老朽化するジェットフォイル 技術は絶えてしまうのか 25年ぶりの新造に続く動きも
船としては格別な高速性能を持つジェットフォイルが25年ぶりに新造され、東海汽船の伊豆諸島航路に就航。離島の足として欠かせないジェットフォイル、国内の船体はどれも老朽化が進んでいます。東海汽船に続く動きはあるのでしょうか。
老いるジェットフォイル 技術者も老いていく
東海汽船が東京~伊豆諸島航路へ、新しいジェットフォイル「セブンアイランド結(ゆい)」を2020年7月13日(月)に投入します。これは、国内では25年ぶりとなる新造のジェットフォイルです。
ジェットフォイルは、水中翼によって船体を海面から完全に浮上させて翼走する超高速船で、80km/h(43ノット)以上での航行が可能です。もともと、ボーイングが航空機技術を駆使して開発し、川崎重工がその製造および販売権を引き継ぎ、1995(平成7)年までに15隻を建造しましたが、その後は製造を中止していました。
内航海運事業者による船の建造を支援する、鉄道・運輸機構(独立行政法人鉄道建設・運輸施設整備支援機構)によると、2020年7月時点で国内7航路、21隻のジェットフォイルが運航されていますが、いずれも製造から年数が経過し、その置き換えが課題になっているといいます。この25年間、運航事業者は船齢の若い中古船を購入して若返りを図るなどしてきたものの、もはや老朽化への対策は待ったなしの状況です。

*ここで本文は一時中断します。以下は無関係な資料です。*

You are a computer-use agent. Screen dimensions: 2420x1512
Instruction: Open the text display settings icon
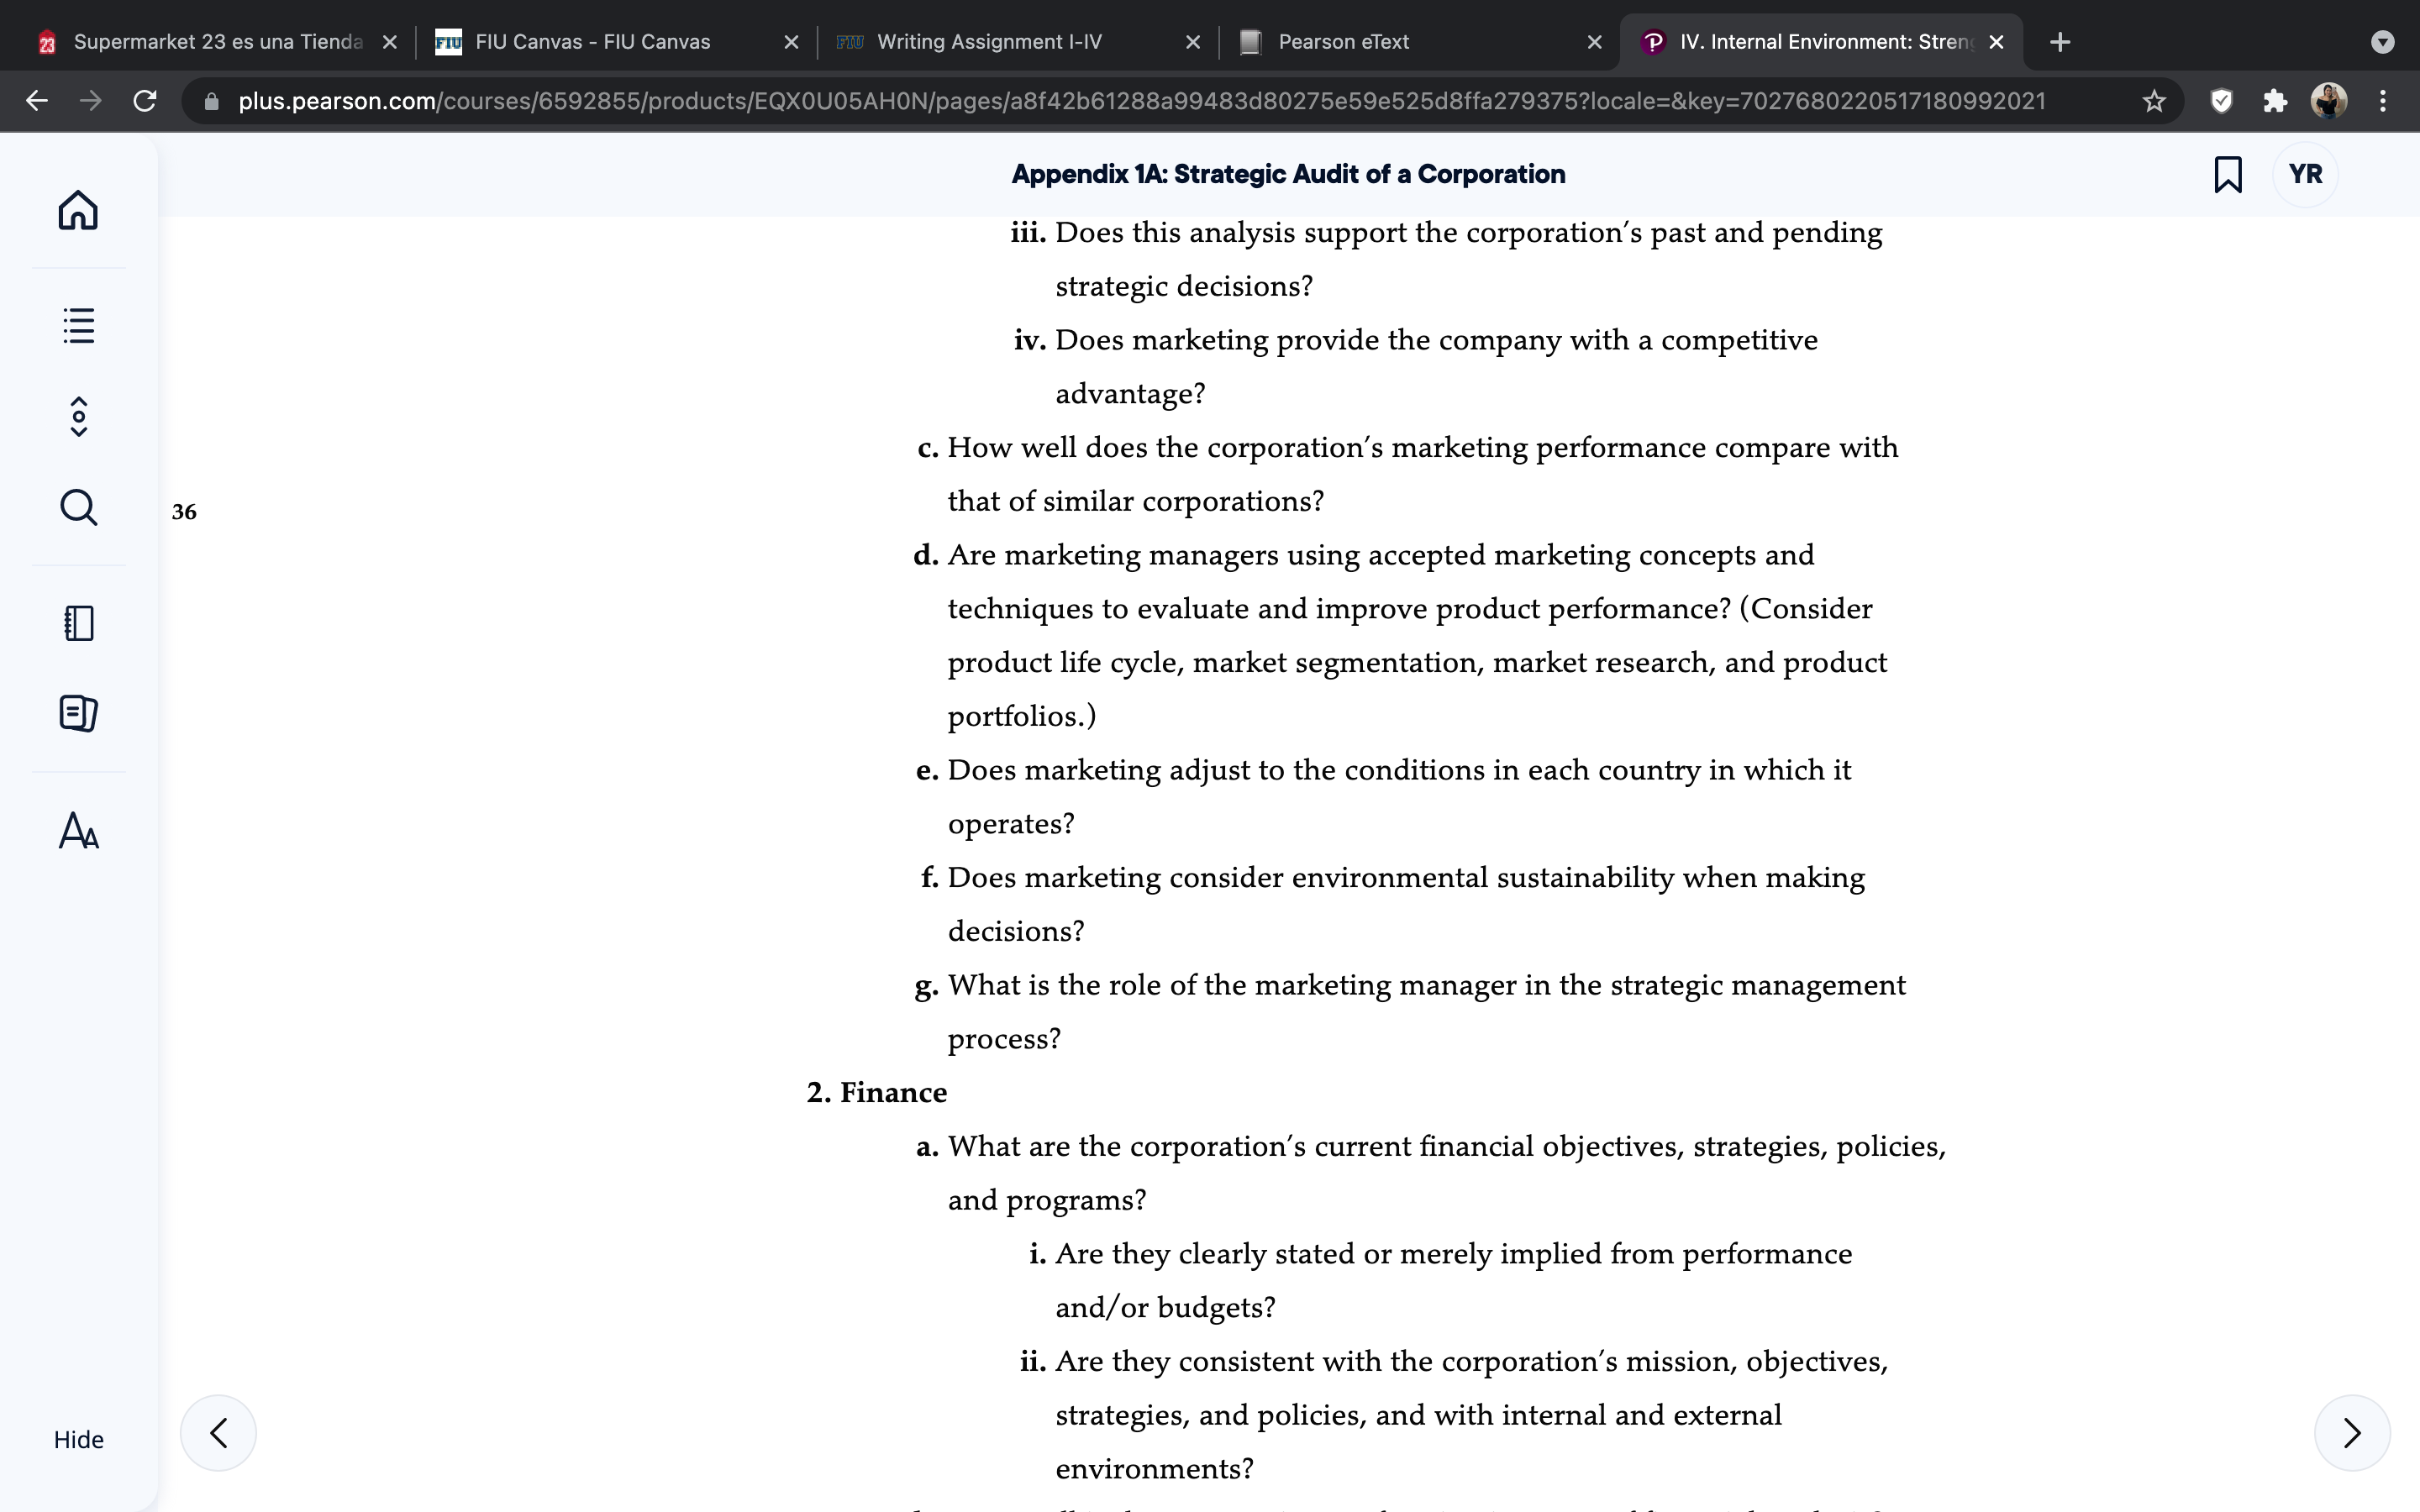pos(78,830)
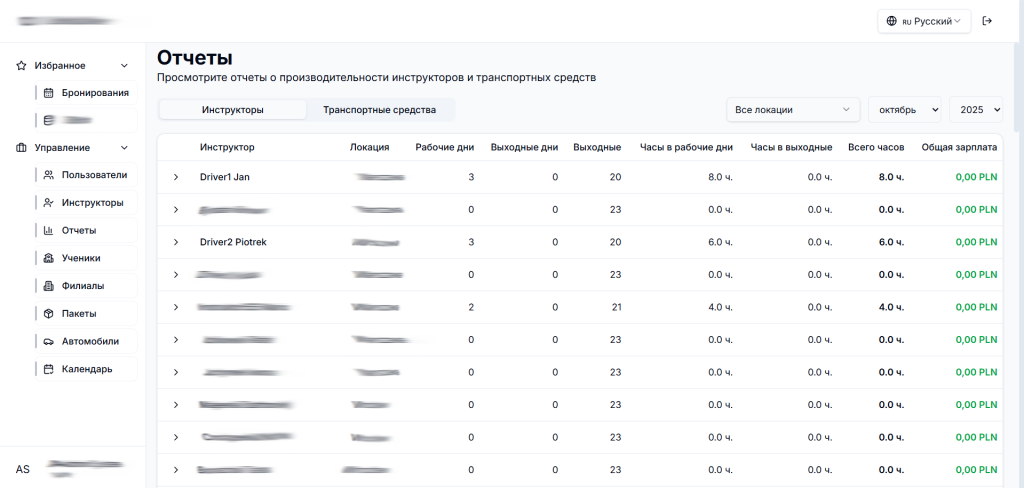The image size is (1024, 488).
Task: Click the car icon beside Автомобили
Action: tap(48, 341)
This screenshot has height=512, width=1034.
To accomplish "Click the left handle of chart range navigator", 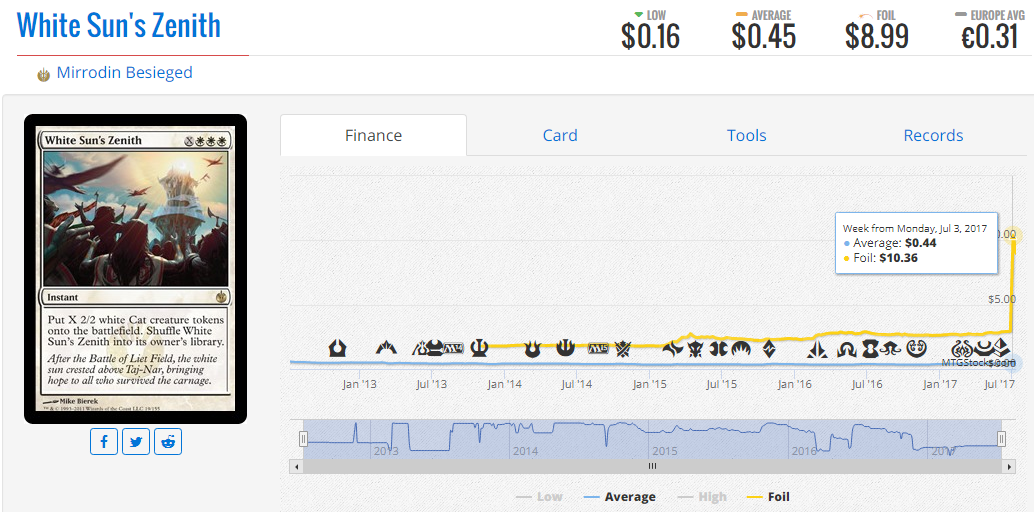I will click(303, 439).
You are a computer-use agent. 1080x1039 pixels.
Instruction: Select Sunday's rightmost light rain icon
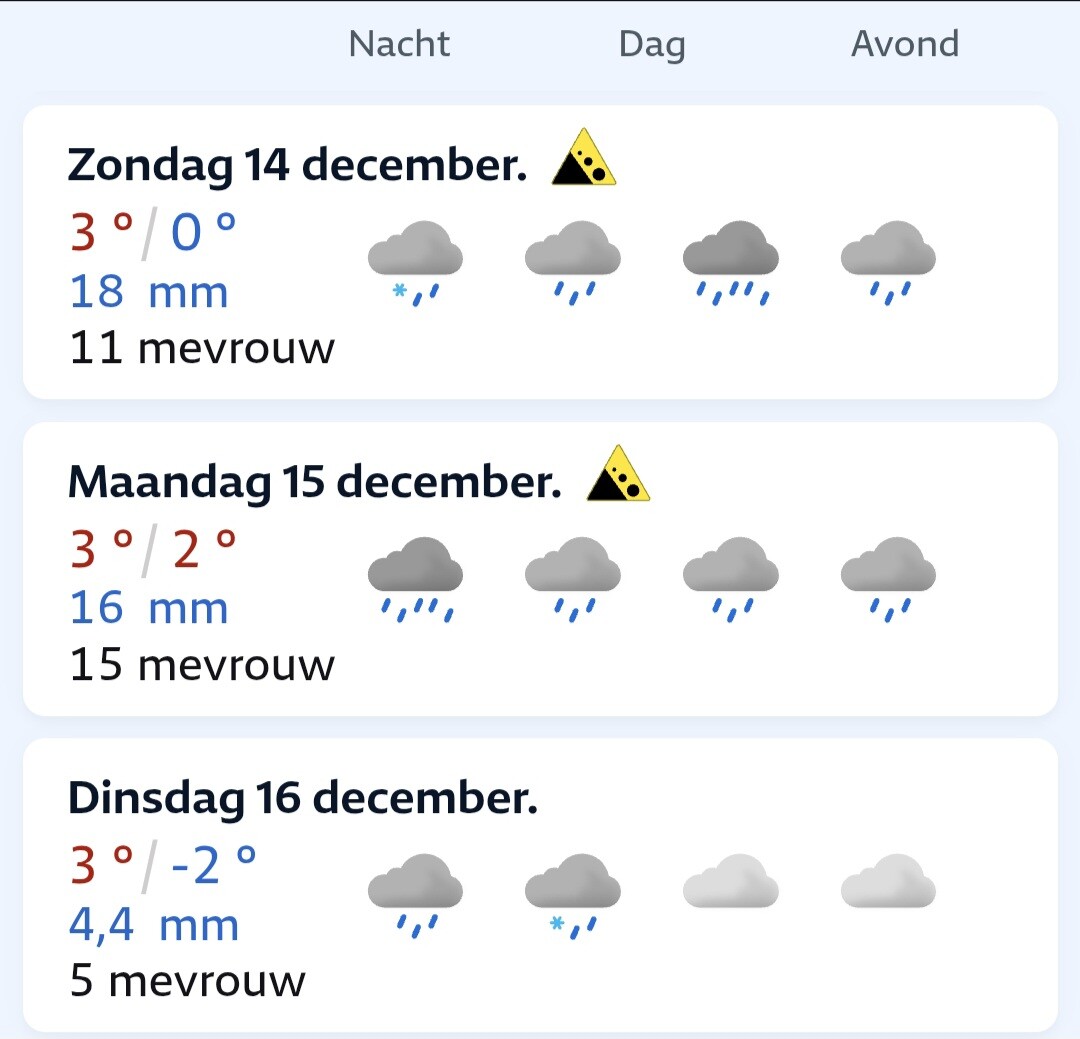click(888, 261)
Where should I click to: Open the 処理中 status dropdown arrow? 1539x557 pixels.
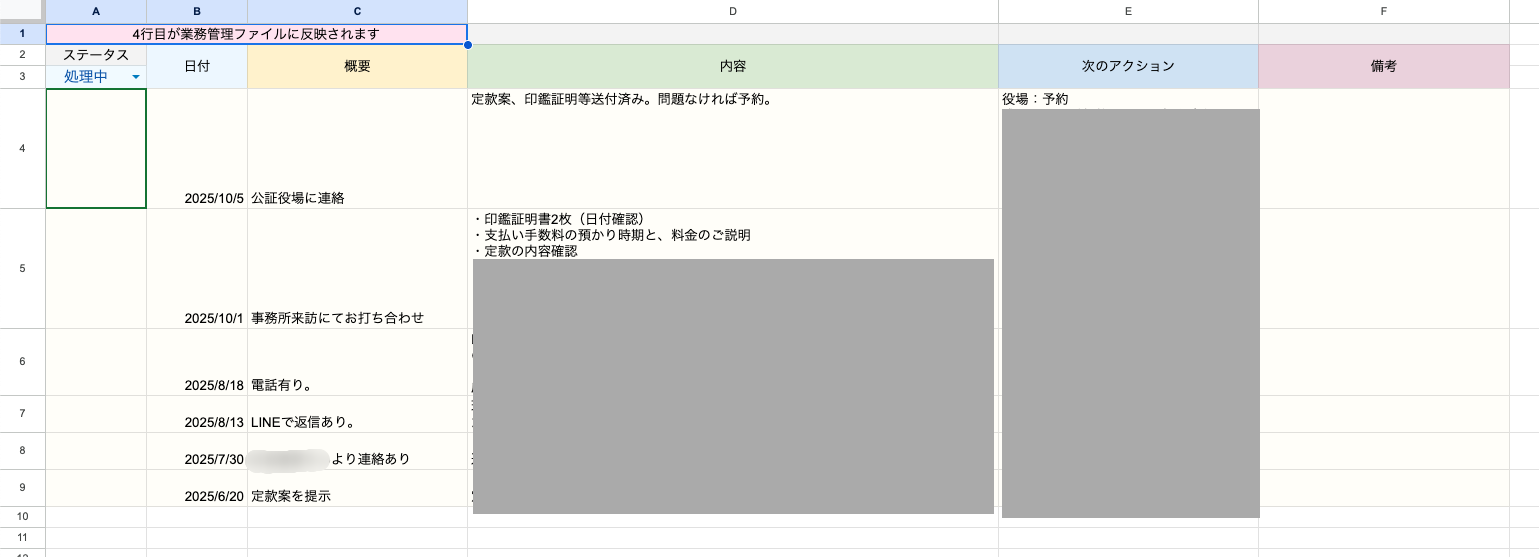[135, 77]
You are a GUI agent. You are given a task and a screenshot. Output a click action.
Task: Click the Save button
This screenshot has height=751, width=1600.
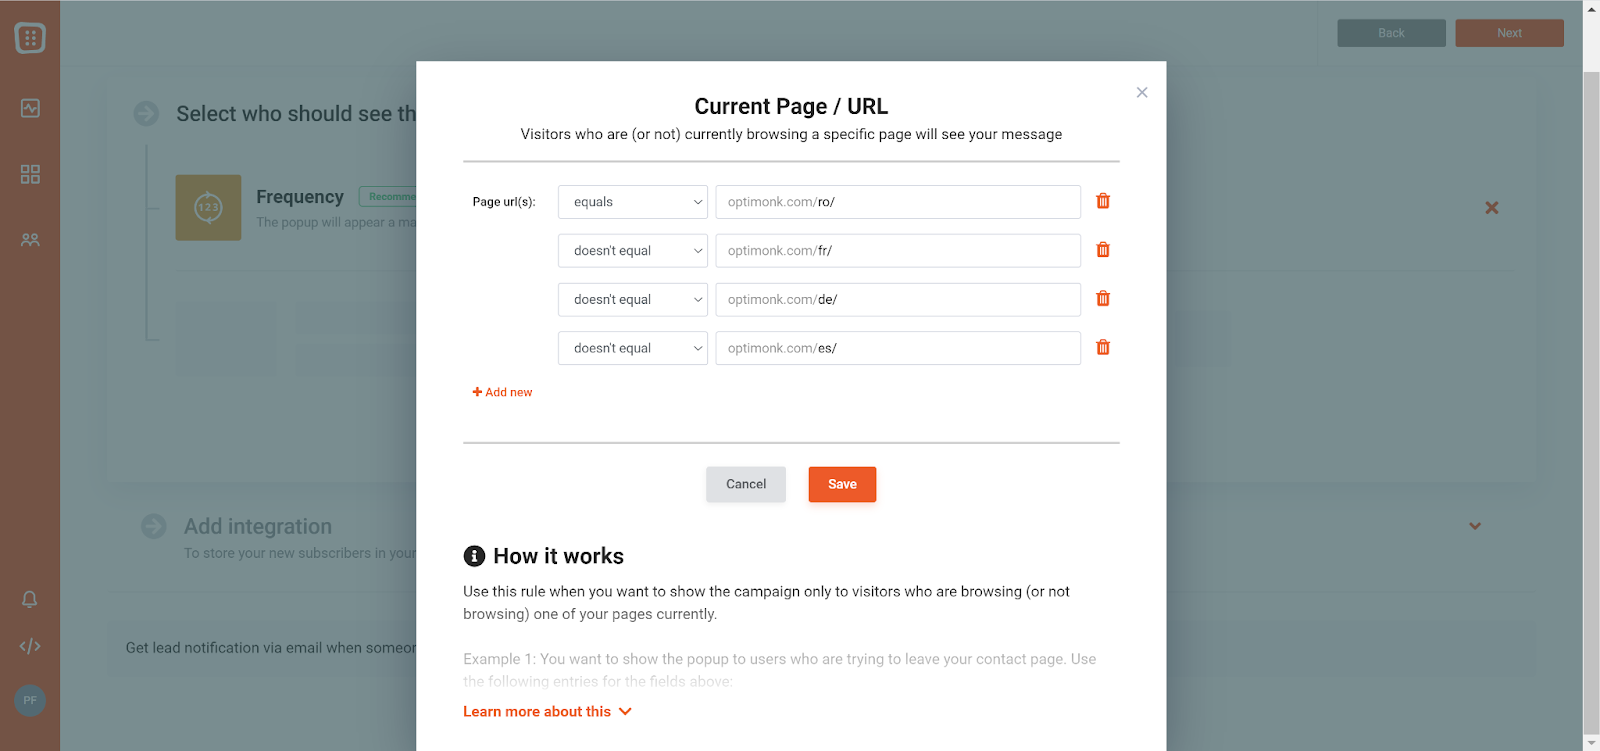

一方、いまでは世界唯一のジェットフォイル製造企業である川崎重工においても、25年という期間を経て、その技術伝承が課題に。「セブンアイランド結」の建造にあたっては在職中のベテランに加え、かつてジェットフォイルに携わっていたOBも招集したそうです。
いま造らなければ、その技術も部品の調達ルートも途絶えてしまう――そのような認識が東海汽船と川崎重工とで一致したからこそ、「結」の建造につながったといいます。
伊勢遷宮が20年周期なのも技術継承のことを考えてそうしている側面があるようですし、水中翼船も今後そのくらいの間隔でブームが繰り返し来るといいなあって思います。
あまり長い時間つくらずにいるとロストテクノロジーになってしまうよ、と警鐘を鳴らす声が必要ですよね。
今回、技術継承に成功したら次の目標は「補助金に頼らずとも採算に乗せられるくらいの経済合理性を獲得する事」ではないでしょうか。価格競争力向上のための研究開発、是非ガンバって下さい。